Today is International Women’s Day. A day to celebrate women. A day to reflect on women’s lives, in our communities, our society, our country and across the world. A day to review how far we have come in achieving equality between women and men, and to consider how much further we have to go.
I spent 2016 as a Gender Specialist Fellow, supported by Esmée Fairbairn Foundation, on Clore Social Leadership’s Fellowship Programme. Having worked for twenty years in and around the UK women’s sector, it was an enormous gift to be able to step back and examine the sector with fresh eyes. I have used the year to reflect on women’s position in the UK, how the social sector represents and champions women, where the funding is, where the leadership is, what it looks like and how it is addressing the challenges for gender equality today and in the future.
During the year, a series of unexpected, seismic, often catastrophic events unfolded in the UK and across the world which, taken together, made 2016 a very bad year for women. From an American Presidential Election mired in misogyny to the fetishizing of motherhood in a Conservative leadership contest to the brutal murder by a man of a female MP, to a referendum result which will see the UK leave the EU and potentially jeopardise women’s employment rights to the endless silencing of women on social media who dared to opine on culture, economics, politics or sport. All these events combined show that, in the UK, women are not considered equal to men; that gender equality is not embedded in the way that many had hoped; that a general agreement that gender equality is “a good thing”, is not widely or deeply held in our society, and currently the UK’s women’s sector is too constrained to effectively address this problem.

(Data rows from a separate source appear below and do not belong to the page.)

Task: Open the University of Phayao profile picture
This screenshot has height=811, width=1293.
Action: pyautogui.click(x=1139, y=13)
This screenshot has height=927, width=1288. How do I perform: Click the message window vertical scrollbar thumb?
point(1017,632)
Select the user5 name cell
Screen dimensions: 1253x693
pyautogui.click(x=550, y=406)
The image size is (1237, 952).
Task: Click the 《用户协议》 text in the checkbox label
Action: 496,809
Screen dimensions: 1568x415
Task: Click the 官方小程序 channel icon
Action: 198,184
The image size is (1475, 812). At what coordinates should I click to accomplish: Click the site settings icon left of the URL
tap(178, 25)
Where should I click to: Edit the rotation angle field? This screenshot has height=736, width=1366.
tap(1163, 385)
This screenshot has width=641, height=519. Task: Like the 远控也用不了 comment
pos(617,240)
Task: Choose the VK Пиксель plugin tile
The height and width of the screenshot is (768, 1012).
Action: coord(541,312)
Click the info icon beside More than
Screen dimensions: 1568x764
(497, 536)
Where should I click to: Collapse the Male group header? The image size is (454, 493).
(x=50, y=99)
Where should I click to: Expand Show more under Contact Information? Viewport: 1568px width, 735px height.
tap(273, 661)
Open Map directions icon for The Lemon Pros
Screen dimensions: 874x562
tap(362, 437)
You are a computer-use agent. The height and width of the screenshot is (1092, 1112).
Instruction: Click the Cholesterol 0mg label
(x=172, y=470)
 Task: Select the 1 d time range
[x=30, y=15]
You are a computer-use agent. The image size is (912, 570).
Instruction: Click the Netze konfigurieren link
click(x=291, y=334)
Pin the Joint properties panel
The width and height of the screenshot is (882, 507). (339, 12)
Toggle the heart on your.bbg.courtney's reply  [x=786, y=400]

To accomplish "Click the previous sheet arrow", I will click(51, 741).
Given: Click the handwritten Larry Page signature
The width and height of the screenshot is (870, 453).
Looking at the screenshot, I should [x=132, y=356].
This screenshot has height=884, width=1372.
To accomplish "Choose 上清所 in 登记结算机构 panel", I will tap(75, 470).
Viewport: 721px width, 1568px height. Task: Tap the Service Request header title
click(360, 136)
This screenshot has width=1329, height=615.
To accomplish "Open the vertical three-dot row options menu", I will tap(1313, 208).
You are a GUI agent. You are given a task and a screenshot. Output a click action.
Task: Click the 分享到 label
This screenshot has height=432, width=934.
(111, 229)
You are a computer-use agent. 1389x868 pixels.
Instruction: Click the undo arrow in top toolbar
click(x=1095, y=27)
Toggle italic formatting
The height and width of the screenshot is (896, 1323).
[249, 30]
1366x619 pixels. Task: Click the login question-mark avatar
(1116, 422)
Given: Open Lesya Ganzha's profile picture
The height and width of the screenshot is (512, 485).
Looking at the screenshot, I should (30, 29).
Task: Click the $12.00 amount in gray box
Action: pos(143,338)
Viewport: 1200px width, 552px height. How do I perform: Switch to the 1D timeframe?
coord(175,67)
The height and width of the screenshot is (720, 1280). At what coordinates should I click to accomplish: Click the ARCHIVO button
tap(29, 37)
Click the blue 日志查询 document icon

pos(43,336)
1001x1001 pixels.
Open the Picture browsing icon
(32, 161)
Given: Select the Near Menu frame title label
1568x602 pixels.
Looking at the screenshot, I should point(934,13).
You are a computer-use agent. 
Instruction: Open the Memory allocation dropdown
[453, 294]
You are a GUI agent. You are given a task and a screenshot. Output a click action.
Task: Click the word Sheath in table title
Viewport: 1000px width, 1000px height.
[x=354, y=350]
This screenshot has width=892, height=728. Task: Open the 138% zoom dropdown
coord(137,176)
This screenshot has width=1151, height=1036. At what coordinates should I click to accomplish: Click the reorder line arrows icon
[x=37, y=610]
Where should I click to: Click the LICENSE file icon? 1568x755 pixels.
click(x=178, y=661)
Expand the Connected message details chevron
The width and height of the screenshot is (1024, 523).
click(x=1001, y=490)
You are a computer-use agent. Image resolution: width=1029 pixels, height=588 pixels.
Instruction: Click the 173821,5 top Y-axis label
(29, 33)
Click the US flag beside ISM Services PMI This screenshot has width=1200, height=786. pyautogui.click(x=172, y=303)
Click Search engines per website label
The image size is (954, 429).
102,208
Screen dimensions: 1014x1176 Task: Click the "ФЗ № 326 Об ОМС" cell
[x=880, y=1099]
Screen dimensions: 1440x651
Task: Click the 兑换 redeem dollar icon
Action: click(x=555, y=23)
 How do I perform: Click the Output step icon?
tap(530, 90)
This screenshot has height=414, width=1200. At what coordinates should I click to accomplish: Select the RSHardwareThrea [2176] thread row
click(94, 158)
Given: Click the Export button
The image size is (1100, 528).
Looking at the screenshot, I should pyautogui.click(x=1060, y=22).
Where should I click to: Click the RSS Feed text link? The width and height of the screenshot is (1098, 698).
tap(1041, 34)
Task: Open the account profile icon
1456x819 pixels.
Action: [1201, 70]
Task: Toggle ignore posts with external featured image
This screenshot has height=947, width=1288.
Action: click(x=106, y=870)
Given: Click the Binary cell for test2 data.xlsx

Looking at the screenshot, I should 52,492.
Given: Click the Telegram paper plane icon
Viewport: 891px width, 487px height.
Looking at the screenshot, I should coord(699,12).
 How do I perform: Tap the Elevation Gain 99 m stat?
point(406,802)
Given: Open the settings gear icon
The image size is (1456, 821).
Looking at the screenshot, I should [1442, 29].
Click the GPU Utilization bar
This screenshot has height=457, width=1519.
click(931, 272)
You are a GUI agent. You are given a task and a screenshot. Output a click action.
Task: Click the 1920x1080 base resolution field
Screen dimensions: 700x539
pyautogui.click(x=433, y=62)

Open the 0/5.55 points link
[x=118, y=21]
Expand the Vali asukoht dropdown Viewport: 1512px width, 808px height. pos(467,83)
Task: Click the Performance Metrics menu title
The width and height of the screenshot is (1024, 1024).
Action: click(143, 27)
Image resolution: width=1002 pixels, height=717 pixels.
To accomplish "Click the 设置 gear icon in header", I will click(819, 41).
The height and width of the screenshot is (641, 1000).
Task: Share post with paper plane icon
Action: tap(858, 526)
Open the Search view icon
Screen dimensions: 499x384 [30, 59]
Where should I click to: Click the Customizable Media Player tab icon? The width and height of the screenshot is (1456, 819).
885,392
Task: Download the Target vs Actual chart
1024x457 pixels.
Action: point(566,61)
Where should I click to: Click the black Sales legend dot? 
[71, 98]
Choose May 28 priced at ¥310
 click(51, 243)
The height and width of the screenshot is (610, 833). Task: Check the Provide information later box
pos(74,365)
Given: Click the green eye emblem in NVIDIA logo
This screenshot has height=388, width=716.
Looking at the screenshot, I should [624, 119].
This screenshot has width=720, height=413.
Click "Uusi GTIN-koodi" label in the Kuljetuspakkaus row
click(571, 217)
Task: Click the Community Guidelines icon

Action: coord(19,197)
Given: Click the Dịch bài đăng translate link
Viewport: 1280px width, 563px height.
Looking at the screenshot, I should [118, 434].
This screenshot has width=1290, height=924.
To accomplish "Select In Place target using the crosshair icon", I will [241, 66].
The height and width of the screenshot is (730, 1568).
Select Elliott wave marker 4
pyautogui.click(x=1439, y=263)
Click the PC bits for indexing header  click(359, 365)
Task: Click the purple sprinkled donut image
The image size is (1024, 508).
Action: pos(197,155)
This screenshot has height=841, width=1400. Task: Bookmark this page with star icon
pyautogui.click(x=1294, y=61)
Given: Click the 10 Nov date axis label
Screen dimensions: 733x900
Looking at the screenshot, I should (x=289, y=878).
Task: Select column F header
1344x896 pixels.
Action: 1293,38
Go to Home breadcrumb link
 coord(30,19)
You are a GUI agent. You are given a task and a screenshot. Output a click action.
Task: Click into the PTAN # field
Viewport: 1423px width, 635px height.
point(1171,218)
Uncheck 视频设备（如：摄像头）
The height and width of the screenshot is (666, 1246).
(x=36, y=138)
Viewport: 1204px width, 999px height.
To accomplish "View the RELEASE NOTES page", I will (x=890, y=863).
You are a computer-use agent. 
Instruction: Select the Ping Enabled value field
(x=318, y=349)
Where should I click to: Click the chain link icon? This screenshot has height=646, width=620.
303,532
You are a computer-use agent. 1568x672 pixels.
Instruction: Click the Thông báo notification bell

In my piece, I set out what lessons individuals, organisations, institutions and funders need to urgently learn of last year if there is to be any hope of rebuilding an agreement on gender equality in the UK. I argue that the funders have a vital role in enabling the women’s social sector to contribute to long term thinking about gender equality rather than constantly having to meet short term targets; that there needs to be a greater pooling of knowledge and expertise within the sector to influence and shape broad public policy issues which affect women’s lives alongside the specific areas often categorised as ‘women’s issues’; and that the women’s sector itself needs to refresh its language and reframe the arguments to engage more people in this process.
2016 presented a wake-up call for those of us who care about gender equality in the UK. 2017 isn’t looking much better. In keeping with this year’s International Women’s Day theme, we must ‘be bold for change’ and learn the lessons and take the radical steps required as a matter of urgency.